Foster Trust Between Teacher and Student
One of the most important aspects of creating a positive experience in the classroom is to build trust between teacher and student. Children in middle school are entering a period of their lives where they long to be considered more mature. If you treat your students maturely and have high--but realistic--expectations of your students, you may find that your students are willing to rise to those expectations.
However, with this tactic, it's important for you to be willing to work with the students who struggle to engage with the curriculum. Many students have suffered some fall back at the hands of the school system, and children who have fallen through the cracks often struggle to engage with classes because of this. To counteract this, you must be patient with students. By working with the children struggling most with the curriculum, you can create a rapport that makes it easier to foster learning.
Take Time to Build Confidence in Math Skills
Many middle school students have a distaste for math because they don't feel confident in their ability to do well in the subject. In this group, there are a few types of students:
- Students who have never been good at math.
- Students who were great at math in elementary school but struggle with more complex math.
- Students who did not have to study before and now can't coast by.

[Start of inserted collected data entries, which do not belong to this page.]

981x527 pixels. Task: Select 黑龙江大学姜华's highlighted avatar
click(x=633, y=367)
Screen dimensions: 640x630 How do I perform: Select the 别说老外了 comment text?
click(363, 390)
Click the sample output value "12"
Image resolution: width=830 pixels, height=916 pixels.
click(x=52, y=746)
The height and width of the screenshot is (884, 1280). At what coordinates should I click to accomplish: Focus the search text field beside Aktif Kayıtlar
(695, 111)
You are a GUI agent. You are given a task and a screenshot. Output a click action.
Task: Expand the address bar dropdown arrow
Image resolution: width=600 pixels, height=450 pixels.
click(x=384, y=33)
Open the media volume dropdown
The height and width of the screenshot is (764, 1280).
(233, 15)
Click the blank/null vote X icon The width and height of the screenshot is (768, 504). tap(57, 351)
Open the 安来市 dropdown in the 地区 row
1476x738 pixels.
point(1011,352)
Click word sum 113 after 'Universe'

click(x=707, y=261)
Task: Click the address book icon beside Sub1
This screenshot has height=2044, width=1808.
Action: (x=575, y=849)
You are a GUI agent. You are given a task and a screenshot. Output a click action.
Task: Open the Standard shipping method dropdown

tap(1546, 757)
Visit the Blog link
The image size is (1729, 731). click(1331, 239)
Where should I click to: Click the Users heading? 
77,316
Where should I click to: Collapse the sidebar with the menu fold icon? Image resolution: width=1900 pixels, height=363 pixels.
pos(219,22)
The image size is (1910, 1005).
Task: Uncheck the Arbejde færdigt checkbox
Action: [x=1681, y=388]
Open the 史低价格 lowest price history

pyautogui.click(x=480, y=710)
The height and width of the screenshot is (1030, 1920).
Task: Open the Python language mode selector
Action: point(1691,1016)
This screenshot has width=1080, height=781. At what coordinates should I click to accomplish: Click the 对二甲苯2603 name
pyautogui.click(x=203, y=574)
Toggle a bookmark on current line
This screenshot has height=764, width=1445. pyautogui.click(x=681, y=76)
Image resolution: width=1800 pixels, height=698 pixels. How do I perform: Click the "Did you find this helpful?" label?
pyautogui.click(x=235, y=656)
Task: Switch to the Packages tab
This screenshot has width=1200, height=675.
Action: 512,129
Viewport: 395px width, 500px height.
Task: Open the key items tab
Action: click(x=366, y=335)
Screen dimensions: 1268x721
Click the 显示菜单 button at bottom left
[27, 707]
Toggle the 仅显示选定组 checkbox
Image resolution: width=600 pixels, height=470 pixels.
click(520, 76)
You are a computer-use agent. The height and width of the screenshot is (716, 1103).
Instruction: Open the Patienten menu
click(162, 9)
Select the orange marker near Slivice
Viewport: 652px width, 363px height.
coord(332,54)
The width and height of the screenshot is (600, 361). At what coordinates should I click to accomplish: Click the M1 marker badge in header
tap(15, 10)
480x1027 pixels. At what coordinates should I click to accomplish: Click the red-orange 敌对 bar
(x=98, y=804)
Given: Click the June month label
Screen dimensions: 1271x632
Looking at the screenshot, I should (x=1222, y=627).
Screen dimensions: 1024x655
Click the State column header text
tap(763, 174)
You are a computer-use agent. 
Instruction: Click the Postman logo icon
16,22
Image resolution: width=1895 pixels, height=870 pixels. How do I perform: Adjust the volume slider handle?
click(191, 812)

All of these children may show a similar distaste for math but have different reasons. If you're a parent with a child struggling in math, it's important you identify the root cause of your child's disconnect with the subject. Whether the solution is going over fundamental math basics, reviewing current curriculum in new ways until your child can understand it, or teaching a student studying skills so they can learn curriculum they don't immediately understand, parents have to meet students where they are in order to build up their skill and enjoyment of the subject.
No matter what barriers are present that are inhibiting students in their ability to learn math, patience and understanding from both parent and teacher can help foster a healthier relationship between middle school students and mathematics.